Please give the lines of the records below, from the line holding "41 route shield" through the line holding "pos(148,167)", inclusive, as a JSON list of strings with one string per line. Leave out blank lines.

DATA ENTRIES:
• • • •

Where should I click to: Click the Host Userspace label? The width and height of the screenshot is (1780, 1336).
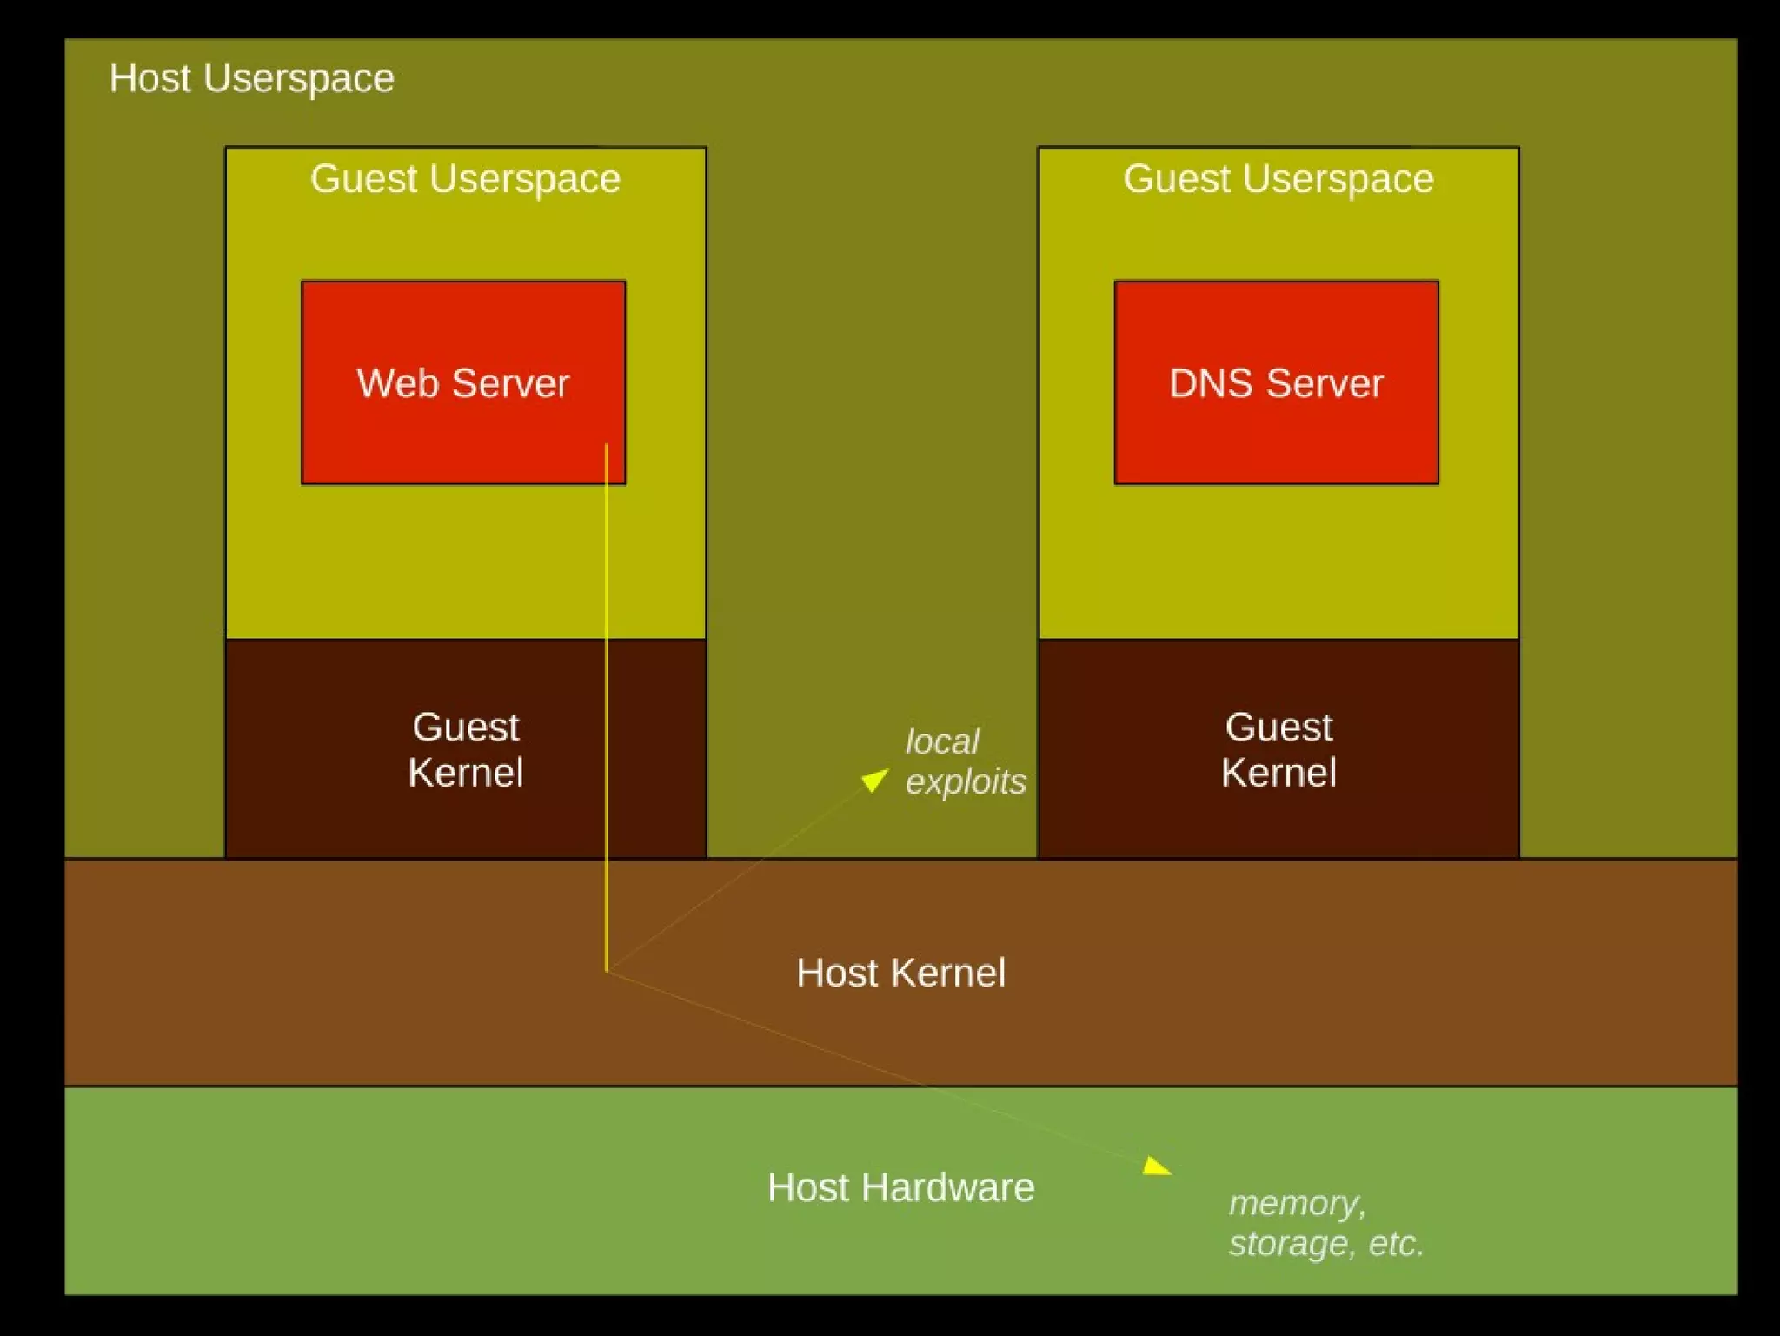[x=251, y=79]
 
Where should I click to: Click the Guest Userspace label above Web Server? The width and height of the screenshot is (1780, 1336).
[x=465, y=179]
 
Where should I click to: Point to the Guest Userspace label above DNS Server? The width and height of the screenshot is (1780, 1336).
[x=1278, y=179]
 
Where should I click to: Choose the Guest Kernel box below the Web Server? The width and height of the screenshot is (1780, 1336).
[x=465, y=749]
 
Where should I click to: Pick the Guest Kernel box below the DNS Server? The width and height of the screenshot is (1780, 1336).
[x=1278, y=749]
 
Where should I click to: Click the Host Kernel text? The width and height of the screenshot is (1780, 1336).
[x=900, y=974]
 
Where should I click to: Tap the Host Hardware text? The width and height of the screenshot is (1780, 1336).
[x=900, y=1188]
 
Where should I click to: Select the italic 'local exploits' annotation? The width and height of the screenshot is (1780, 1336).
[x=965, y=761]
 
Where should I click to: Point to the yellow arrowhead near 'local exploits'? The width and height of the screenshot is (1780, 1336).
[x=875, y=779]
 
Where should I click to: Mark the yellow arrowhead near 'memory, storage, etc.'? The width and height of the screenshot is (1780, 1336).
[x=1156, y=1167]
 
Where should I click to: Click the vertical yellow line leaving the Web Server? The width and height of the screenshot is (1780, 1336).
[x=607, y=695]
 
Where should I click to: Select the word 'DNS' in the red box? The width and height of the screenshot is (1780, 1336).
[x=1210, y=383]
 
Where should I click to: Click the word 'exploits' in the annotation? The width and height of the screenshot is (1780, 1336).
[x=966, y=782]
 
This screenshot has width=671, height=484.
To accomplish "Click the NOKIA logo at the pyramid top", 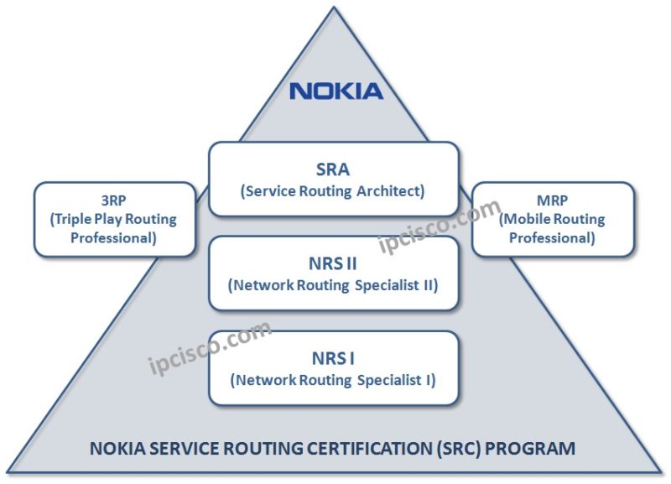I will point(336,91).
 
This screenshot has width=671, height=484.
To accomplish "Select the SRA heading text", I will point(333,169).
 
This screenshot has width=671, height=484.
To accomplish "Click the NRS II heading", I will point(333,263).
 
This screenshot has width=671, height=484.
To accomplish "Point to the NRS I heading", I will point(333,358).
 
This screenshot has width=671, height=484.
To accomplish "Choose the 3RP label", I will point(116,200).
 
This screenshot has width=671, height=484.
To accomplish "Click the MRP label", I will point(552,200).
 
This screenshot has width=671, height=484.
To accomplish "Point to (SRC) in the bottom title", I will point(447,448).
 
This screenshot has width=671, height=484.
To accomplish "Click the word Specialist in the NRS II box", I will point(373,284).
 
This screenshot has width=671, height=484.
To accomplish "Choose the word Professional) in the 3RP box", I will point(116,238).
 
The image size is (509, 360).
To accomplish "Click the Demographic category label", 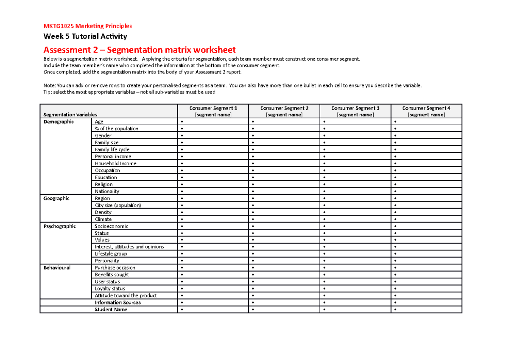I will point(59,122).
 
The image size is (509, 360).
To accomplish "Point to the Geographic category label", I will point(57,198).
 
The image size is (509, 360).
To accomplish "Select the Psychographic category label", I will point(60,226).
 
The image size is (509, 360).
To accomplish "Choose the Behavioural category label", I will point(57,268).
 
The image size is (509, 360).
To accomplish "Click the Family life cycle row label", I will point(112,149).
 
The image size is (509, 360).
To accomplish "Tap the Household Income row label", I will point(115,163).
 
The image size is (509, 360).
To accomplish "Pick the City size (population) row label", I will point(117,205).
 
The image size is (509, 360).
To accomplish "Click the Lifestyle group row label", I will point(111,254).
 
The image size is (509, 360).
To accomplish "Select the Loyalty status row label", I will point(110,289).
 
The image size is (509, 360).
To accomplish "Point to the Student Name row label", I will point(111,309).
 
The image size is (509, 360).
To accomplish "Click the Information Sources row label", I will point(117,303).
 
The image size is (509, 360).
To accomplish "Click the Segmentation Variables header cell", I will point(70,115).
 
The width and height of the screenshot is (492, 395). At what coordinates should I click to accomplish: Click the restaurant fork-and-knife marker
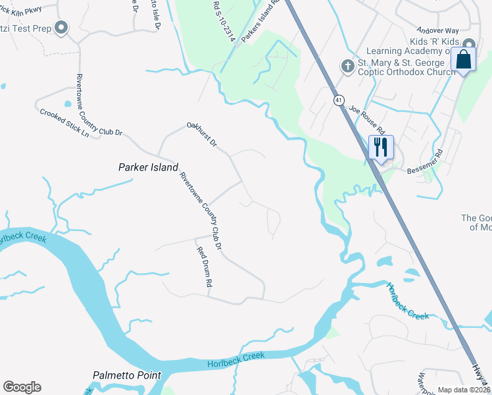pos(380,148)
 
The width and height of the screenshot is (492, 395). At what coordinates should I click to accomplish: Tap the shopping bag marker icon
pos(464,60)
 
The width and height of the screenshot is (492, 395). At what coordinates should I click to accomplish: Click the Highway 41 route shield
pos(339,100)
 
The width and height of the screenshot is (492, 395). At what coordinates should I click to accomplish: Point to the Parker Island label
pos(148,167)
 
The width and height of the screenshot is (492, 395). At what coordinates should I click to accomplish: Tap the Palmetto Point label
pos(126,375)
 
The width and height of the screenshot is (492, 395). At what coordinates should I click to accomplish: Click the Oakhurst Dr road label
pos(202,134)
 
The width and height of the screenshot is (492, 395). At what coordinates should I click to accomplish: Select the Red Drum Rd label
pos(205,266)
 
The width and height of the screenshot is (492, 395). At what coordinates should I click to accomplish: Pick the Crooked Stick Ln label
pos(64,122)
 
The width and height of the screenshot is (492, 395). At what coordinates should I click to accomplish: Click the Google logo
pos(22,387)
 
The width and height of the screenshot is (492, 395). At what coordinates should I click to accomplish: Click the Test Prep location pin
pos(62,28)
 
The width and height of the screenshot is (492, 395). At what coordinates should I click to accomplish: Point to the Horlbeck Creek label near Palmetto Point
pos(236,359)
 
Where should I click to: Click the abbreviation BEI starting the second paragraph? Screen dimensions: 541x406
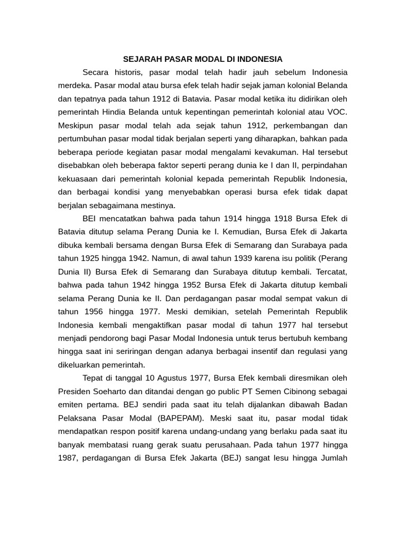[x=91, y=218]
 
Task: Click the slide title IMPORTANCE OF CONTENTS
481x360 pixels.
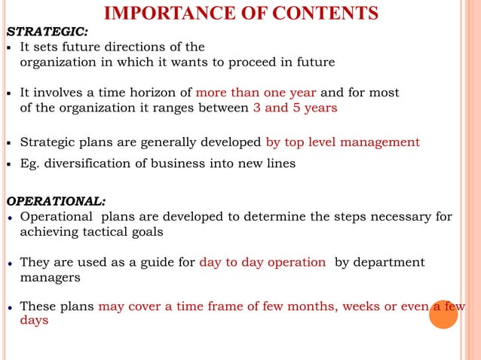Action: click(x=240, y=13)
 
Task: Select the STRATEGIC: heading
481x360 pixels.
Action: click(x=47, y=32)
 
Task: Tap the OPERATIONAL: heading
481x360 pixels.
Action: click(x=56, y=201)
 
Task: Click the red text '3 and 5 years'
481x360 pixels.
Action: click(x=295, y=108)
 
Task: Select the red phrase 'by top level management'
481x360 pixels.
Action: click(x=342, y=142)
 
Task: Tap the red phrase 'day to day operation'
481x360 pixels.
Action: click(x=262, y=262)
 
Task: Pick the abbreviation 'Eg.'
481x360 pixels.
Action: click(x=30, y=163)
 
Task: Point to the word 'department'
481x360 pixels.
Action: click(x=387, y=262)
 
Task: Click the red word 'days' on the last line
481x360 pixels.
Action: click(x=34, y=321)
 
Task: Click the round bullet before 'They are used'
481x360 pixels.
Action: click(x=9, y=263)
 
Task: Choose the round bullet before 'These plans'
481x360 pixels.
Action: click(x=9, y=307)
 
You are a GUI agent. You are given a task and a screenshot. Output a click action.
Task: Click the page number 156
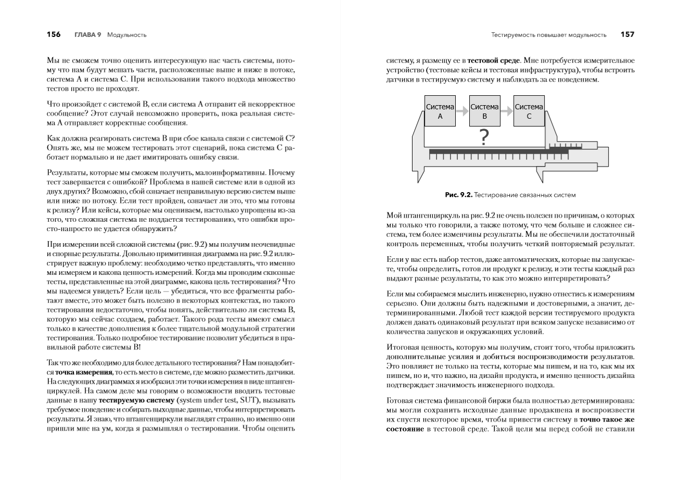[x=54, y=35]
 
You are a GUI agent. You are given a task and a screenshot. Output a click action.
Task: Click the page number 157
[x=627, y=35]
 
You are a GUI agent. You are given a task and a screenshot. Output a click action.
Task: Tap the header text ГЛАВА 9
[x=88, y=35]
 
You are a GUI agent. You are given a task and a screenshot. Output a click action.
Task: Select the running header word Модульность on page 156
[x=126, y=35]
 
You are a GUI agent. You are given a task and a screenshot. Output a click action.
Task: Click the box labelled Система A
[x=440, y=111]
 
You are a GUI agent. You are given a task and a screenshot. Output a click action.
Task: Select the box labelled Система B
[x=484, y=111]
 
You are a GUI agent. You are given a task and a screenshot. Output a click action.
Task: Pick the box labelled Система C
[x=529, y=111]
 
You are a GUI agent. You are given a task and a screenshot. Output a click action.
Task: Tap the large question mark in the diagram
[x=484, y=137]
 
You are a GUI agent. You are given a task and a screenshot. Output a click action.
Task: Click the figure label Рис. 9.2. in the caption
[x=458, y=195]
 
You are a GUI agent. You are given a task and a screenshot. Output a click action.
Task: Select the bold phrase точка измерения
[x=84, y=372]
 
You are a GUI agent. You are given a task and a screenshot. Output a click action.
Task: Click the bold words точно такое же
[x=607, y=419]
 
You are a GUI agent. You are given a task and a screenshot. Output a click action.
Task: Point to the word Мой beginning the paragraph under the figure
[x=393, y=216]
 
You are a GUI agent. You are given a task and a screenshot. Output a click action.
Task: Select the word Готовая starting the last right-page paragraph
[x=401, y=400]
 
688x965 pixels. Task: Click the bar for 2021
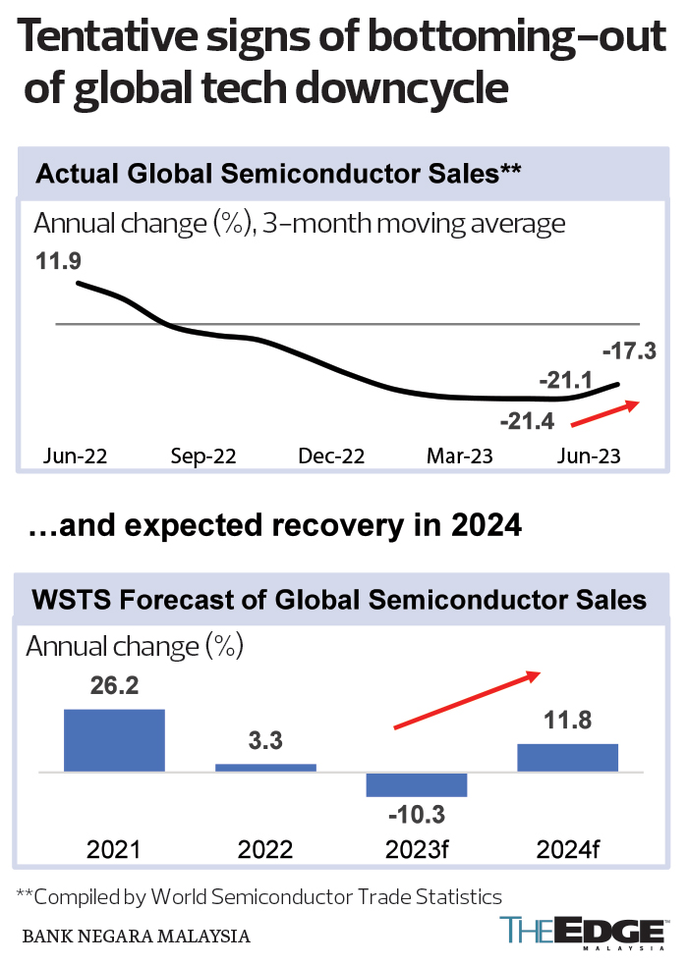[114, 740]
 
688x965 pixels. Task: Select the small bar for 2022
[265, 767]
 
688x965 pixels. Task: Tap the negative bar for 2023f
[417, 784]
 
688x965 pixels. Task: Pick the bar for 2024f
[567, 757]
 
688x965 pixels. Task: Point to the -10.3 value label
[415, 814]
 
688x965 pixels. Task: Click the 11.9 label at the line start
[58, 262]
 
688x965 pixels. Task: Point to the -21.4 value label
[528, 422]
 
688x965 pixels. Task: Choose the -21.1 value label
[565, 378]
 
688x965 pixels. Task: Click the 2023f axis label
[417, 849]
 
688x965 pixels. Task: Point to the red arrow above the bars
[468, 700]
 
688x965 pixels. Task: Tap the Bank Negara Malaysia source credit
[135, 937]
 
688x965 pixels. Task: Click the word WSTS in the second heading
[72, 599]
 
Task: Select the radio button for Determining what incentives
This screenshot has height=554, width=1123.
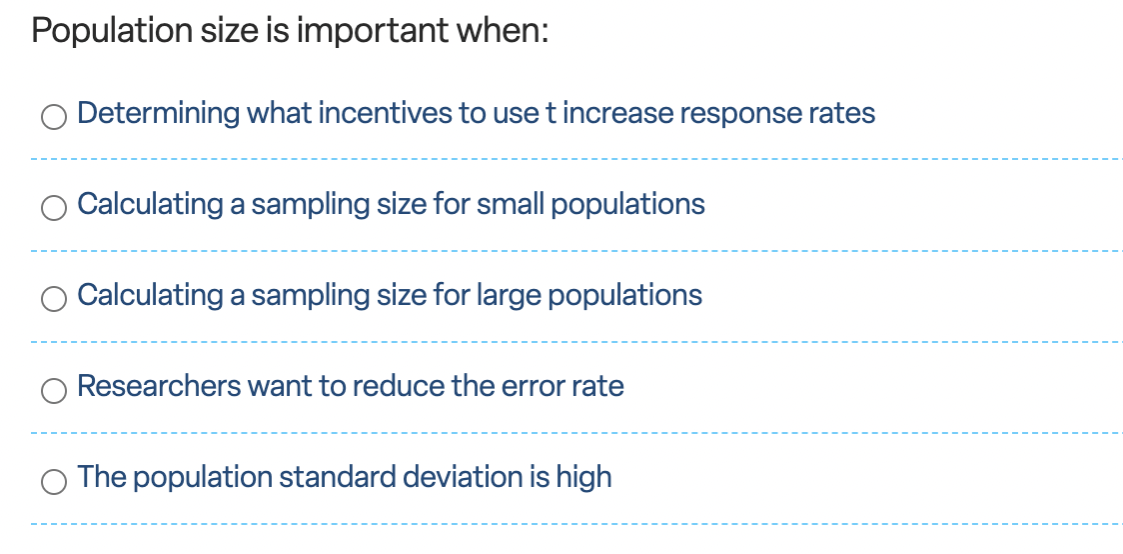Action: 53,118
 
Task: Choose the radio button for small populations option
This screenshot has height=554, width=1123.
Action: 53,208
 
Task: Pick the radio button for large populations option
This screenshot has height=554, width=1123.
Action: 53,298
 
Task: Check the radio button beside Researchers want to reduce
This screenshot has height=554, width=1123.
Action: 53,390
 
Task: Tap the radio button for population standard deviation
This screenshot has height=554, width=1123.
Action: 53,481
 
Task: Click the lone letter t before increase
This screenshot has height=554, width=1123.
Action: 550,114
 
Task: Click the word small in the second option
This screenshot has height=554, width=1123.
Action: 510,204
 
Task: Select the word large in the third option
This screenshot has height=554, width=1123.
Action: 509,295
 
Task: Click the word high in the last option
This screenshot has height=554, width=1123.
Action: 583,477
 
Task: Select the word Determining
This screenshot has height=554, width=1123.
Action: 158,114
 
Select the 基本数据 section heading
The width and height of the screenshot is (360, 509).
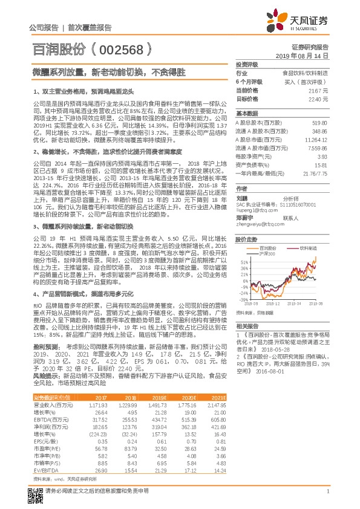246,113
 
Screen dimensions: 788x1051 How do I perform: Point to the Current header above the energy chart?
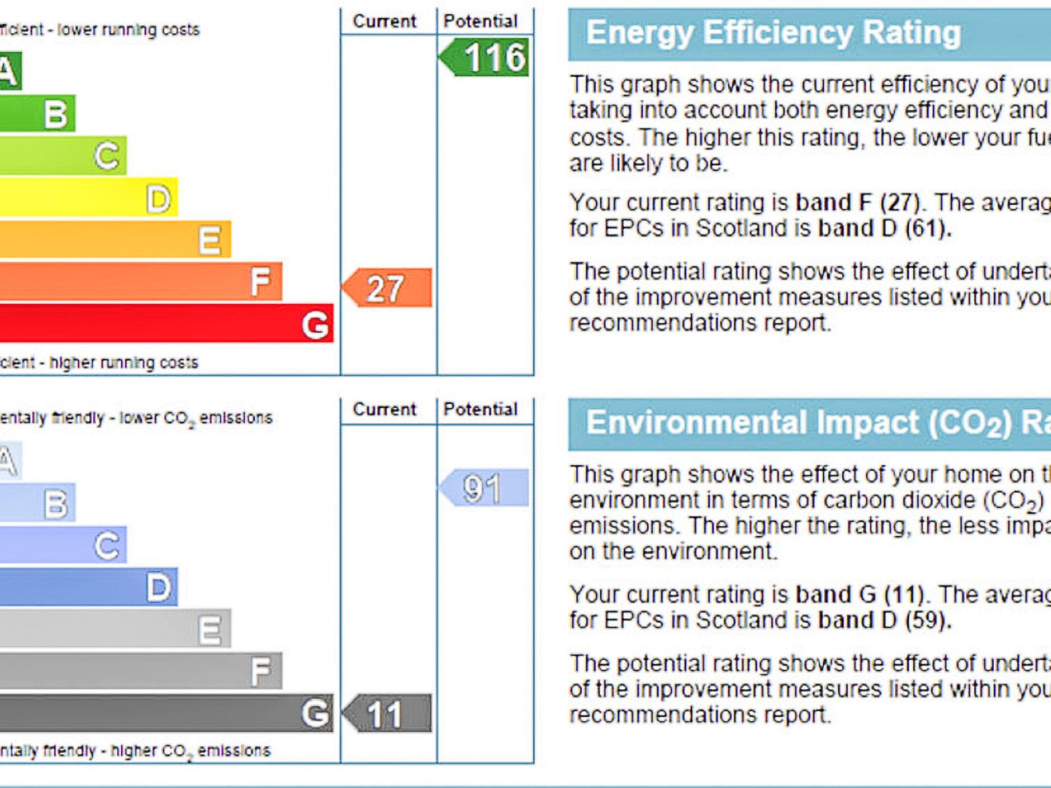pyautogui.click(x=384, y=22)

• • • •

EXERCISE RESPONSE:
[
  "The width and height of the screenshot is (492, 395). At what coordinates should I click to accomplish: Click the Highway 41 route shield",
  "pos(339,100)",
  "The width and height of the screenshot is (492, 395). At what coordinates should I click to accomplish: Point to the Parker Island label",
  "pos(148,167)"
]